Reading passage:

Well I guess this means the battle’s won, right? According to an article in yesterday’s Washington Post:
The number of women with six-figure incomes is rising at a much faster pace than it is for men. Nationwide, about one in 18 women working full time earned $100,000 or more in 2009, a jump of 14 percent over two years, according to new census figures. In contrast, one in seven men made that much, up just 4 percent. The legions of higher-income women have grown even faster in the Washington region, further burnishing its reputation as a land of opportunity for ambitious professional women.
Whew! Everyone can go home, now — clearly, the fight for pay equity is over. Good job, everyone, it was a fight well-fought.
But wait — while it’s certainly good news that the number of women earning high salaries is on the rise, we have to look more closely at the numbers for a more accurate picture. One in 18 women earned more than $100,000 in 2009 — that’s only about 6 percent of women in the workforce. Compare that to the approximately 14 percent of men who are making six figures, and suddenly it doesn’t seem like such a victory — in fact, it raises even more questions, because as the Post article states, women now outnumber men in at almost every level of higher education: "They get more master's degrees and more PhDs. Most law school students are women, as are almost half of all medical students."
So, more women than men are earning advanced degrees and entering into high-paying fields, but a higher percentage of men are earning more than six figures? Something doesn’t add up.

Activity 1: Quote the pay equity post word for word, everything from "So, more women" down to "doesn’t add up.".
Activity 2:
Answer these questions from the pay equity post:
(a) In what year did about one in 18 women working full time earn $100,000 or more?
(b) By how much did the number of men making that much go up?
(c) What share of medical students are women, according to the quoted article?
Activity 3: Carry on writing the pay equity post from the point after its last sentence.
The listing is separate material, unrelated to the pay equity post.

Record excerpts:
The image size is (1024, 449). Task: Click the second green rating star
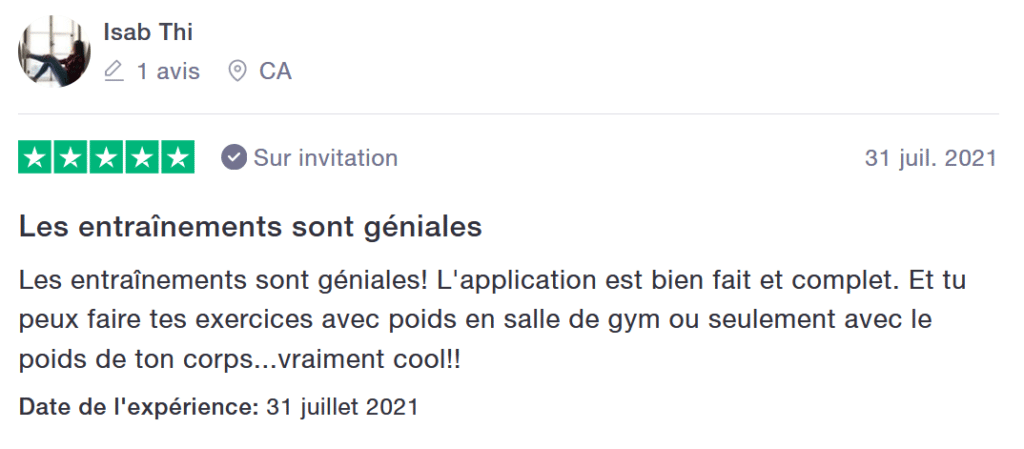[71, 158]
---
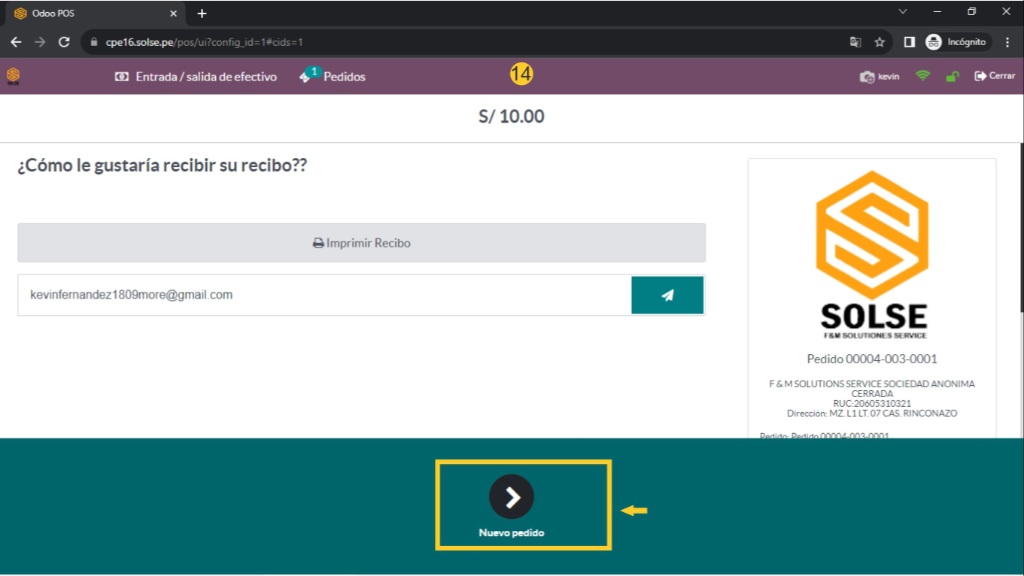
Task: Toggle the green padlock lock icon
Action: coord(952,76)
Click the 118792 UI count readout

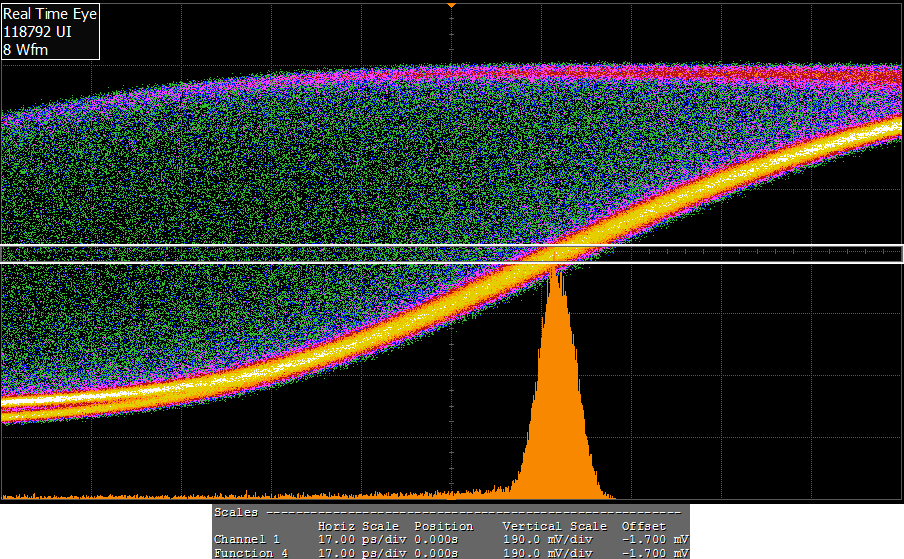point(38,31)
==
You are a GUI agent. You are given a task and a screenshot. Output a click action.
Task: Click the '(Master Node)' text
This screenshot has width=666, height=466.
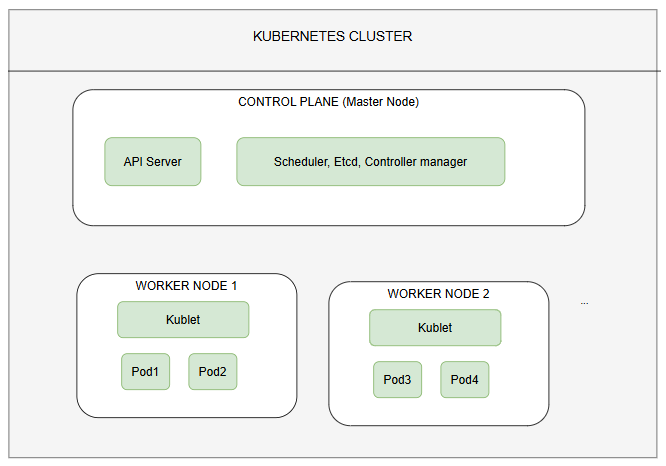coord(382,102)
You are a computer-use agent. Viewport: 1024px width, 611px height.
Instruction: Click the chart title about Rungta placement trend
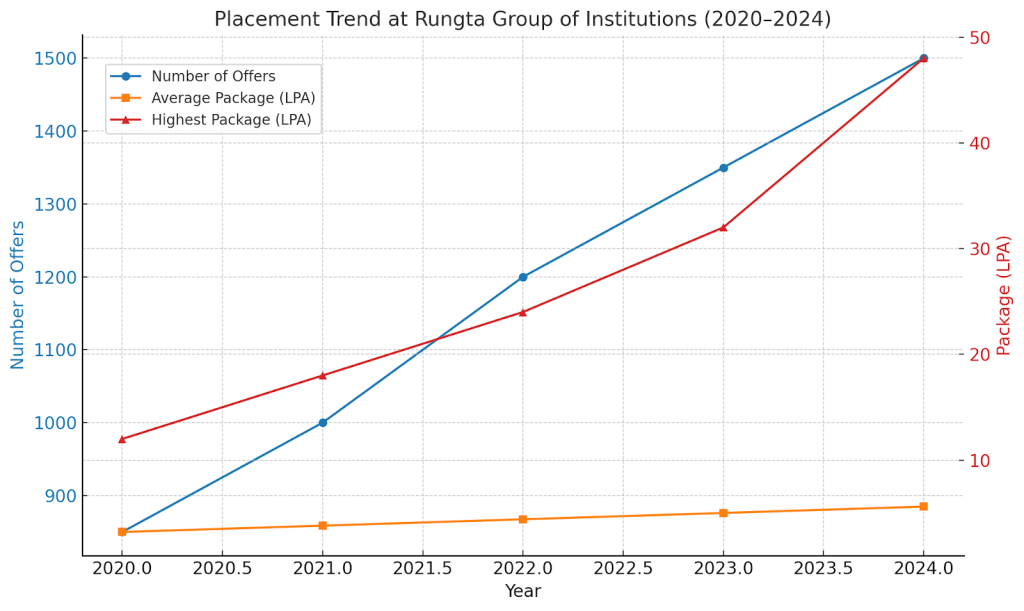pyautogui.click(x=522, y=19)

Answer area 1:
So, more women than men are earning advanced degrees and entering into high-paying fields, but a higher percentage of men are earning more than six figures? Something doesn’t add up.

Answer area 2:
(a) 2009
(b) 4 percent
(c) Almost half

Answer area 3:
And while it’s wonderful that the number of women earning high salaries is on the uptick, those women still consistently make less than their male coworkers. According to the Institute for Women’s Policy Research, in 2009, women in some of the highest paying occupations, including chief executives, lawyers, doctors and surgeons, made less than men doing the same work. Another report, released the same day as the Washington Post story, reveals a huge pay gap between women and men chief executives in the New York City nonprofit world. Even this small, albeit high-earning, slice of the American economy reveals that the wage gap is alive and well and denying women fair pay. And for 94 percent of women who don’t pull in salaries over $100,000, the wage gap is similarly pervasive and damaging. Across the spectrum of jobs and salaries, women consistently earn less than men, with women, on average, bringing home 77 cents for every dollar earned by a man. Something needs to be done to achieve equality to the workplace.
Congress has a chance to make a real stride forward in the fight for paycheck equality: the Paycheck Fairness Act. The Paycheck Fairness Act would provide a much needed update to the Equal Pay Act of 1963 and give employees the legal tools they need to finally close the wage gap. Last year, the bill overwhelmingly passed the House, with bipartisan support, and is now primed for action in the Senate.
Let your Senators know that we need the Paycheck Fairness Act to pass to ensure that women bring home the pay they rightfully earn. The fight for equal pay for equal work isn’t over yet, but the Paycheck Fairness Act will bring us closer to the goal.